4. As recorridas responderam (fls. 507 e seguintes), tendo concluído do seguinte modo: a. A reclamação para a conferência é extemporânea (por terem os recorrentes feito anteriormente um uso impróprio do disposto no artigo 669º do Código de Processo Civil); b. Não existe qualquer limitação ou violação da natureza colegial do Tribunal Constitucional, nomeadamente porque da decisão do Relator cabe reclamação para a conferência ou para o pleno da secção, cabendo a decisão final a um colégio de julgadores. Por isso, só o acórdão tem valor decisório e só ele produz caso julgado (art.º 80, n.º 1, da Lei do Tribunal Constitucional); c. Quanto à questão de fundo, é por demais evidente que a mesma não tem também qualquer cabimento, sendo certo que não é a reclamação para a conferência o momento processual idóneo para a sua apreciação (artigo 78º-A, n.º s 1, 3 e 5, da Lei do Tribunal Constitucional). Terminam, pedindo que o requerimento apresentado pelos recorrentes seja indeferido. Cumpre apreciar.
II
5. Nada obsta a que, na presente reclamação, se aprecie a questão da conformidade constitucional da norma do artigo 78º-A, n.º 1, da Lei do Tribunal Constitucional, na parte em que esta norma permite ao relator proferir decisão sumária, quando entenda ser simples a questão a decidir, por manifesta falta de fundamento.
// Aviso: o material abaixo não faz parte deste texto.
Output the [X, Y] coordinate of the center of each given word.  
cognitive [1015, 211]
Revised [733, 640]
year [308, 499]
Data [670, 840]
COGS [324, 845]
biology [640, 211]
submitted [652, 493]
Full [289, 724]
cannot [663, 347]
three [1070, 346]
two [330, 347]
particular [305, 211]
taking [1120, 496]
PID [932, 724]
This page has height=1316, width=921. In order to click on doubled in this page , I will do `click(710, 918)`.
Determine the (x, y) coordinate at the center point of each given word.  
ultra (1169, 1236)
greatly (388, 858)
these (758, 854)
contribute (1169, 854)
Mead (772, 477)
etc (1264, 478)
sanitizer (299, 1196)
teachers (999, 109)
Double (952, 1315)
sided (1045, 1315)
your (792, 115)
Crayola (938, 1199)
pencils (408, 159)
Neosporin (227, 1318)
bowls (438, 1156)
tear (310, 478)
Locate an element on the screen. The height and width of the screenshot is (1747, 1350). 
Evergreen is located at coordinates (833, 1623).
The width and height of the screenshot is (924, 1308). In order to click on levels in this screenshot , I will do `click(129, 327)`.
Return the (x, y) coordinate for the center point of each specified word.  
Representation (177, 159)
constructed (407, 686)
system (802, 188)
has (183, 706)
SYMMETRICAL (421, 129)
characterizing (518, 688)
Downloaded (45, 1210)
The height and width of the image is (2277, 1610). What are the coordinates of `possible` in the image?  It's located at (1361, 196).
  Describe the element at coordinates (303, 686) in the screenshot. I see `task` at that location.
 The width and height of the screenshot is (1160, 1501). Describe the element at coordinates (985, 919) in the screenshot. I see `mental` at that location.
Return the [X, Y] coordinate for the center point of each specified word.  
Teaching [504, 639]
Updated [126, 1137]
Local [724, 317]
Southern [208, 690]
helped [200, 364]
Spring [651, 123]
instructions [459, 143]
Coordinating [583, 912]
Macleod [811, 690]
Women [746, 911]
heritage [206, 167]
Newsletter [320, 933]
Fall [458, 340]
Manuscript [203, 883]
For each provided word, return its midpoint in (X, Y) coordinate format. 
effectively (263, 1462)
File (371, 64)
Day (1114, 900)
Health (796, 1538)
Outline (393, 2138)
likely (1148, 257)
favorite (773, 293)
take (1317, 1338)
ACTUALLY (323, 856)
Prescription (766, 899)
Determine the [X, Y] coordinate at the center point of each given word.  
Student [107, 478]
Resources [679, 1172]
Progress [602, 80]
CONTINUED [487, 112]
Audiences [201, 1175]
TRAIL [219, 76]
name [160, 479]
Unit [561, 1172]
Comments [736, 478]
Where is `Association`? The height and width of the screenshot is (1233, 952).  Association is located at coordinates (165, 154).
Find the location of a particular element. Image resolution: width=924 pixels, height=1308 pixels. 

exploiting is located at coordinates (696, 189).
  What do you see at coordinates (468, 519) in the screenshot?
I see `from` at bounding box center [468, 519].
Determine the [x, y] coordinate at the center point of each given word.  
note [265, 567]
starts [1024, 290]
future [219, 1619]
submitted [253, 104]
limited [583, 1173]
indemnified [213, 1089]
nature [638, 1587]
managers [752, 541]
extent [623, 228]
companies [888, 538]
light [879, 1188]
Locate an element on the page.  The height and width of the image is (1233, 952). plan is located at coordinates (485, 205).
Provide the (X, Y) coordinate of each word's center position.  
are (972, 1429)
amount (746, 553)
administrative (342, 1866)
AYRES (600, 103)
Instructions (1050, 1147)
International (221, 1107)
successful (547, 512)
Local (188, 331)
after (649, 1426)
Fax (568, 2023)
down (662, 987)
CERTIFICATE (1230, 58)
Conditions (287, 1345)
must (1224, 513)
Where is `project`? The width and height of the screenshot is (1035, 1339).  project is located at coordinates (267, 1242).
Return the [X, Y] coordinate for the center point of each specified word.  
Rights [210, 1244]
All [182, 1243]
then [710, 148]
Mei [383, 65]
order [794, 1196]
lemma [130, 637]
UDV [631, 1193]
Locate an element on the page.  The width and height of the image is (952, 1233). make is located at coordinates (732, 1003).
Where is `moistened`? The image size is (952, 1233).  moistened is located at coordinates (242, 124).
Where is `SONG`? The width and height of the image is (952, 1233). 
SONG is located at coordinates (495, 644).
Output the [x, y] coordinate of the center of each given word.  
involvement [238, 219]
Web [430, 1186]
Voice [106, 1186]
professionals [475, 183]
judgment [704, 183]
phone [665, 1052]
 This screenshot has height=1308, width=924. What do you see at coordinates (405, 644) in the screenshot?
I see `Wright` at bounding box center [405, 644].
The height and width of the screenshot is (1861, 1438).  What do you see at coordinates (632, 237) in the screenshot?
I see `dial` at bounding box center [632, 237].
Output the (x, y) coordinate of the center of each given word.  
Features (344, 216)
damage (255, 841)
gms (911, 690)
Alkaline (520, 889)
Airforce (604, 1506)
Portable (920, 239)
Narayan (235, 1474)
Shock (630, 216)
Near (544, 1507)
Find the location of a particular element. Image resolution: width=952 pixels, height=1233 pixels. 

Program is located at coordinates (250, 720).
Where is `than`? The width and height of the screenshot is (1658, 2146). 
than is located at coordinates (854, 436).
Na verdade, e nos termos do artigo 204º da Constituição, não podem os tribunais, nos feitos submetidos a julgamento, aplicar normas que infrinjam o disposto na Constituição ou os princípios nela consignados. Ora, não havendo qualquer razão para que a decisão da reclamação prevista no artigo 78º-A, n.º 3, da Lei do Tribunal Constitucional não esteja sujeita a esta regra geral, pode a conferência aferir da conformidade constitucional da norma legal que atribui ao relator poderes para proferir decisão sumária, não estando limitada a controlar a legalidade do uso de tais poderes. Aliás, a conferência poderia apreciar a conformidade constitucional dessa norma, ainda que os ora reclamantes não tivessem suscitado a questão no pedido de aclaração de fls. 479 e seguintes (supra, 3. c)). É que a decisão da presente reclamação não se confunde com os recursos previstos nas alíneas b) e f) do n.º
1 do artigo 70º da Lei do Tribunal Constitucional, em que efectivamente se exige que o recorrente suscite a questão de inconstitucionalidade durante o processo
(cfr., ainda, o artigo 72º, n.º 2, da mesma Lei). Não se vê, porém, em que medida pode a norma do artigo 78º-A, n.º 1, da Lei do Tribunal Constitucional infringir o disposto nos artigos 222º, n.º 1, e 224º, n.º s 1 e 2, da Constituição (supra, 3. a)). Da decisão sumária proferida pelo relator pode sempre reclamar-se para a conferência (como, aliás, sucedeu no presente caso) – cfr. artigo 78º-A, n.º 3, da Lei do Tribunal Constitucional –, pelo que a intervenção da secção está assegurada sempre que o relator decida não conhecer do objecto do recurso, negar-lhe provimento por manifesta falta de fundamento da questão a decidir ou, ainda, negar-lhe ou conceder-lhe provimento por simples remissão para anterior jurisprudência do próprio Tribunal. No sentido da não inconstitucionalidade da norma contida no artigo 78º-A da Lei do Tribunal Constitucional se pronunciou já por diversas vezes este Tribunal
(cfr., por exemplo, os acórdãos n.º s 19/99, 80/99, 550/99, 567/99, 223/01).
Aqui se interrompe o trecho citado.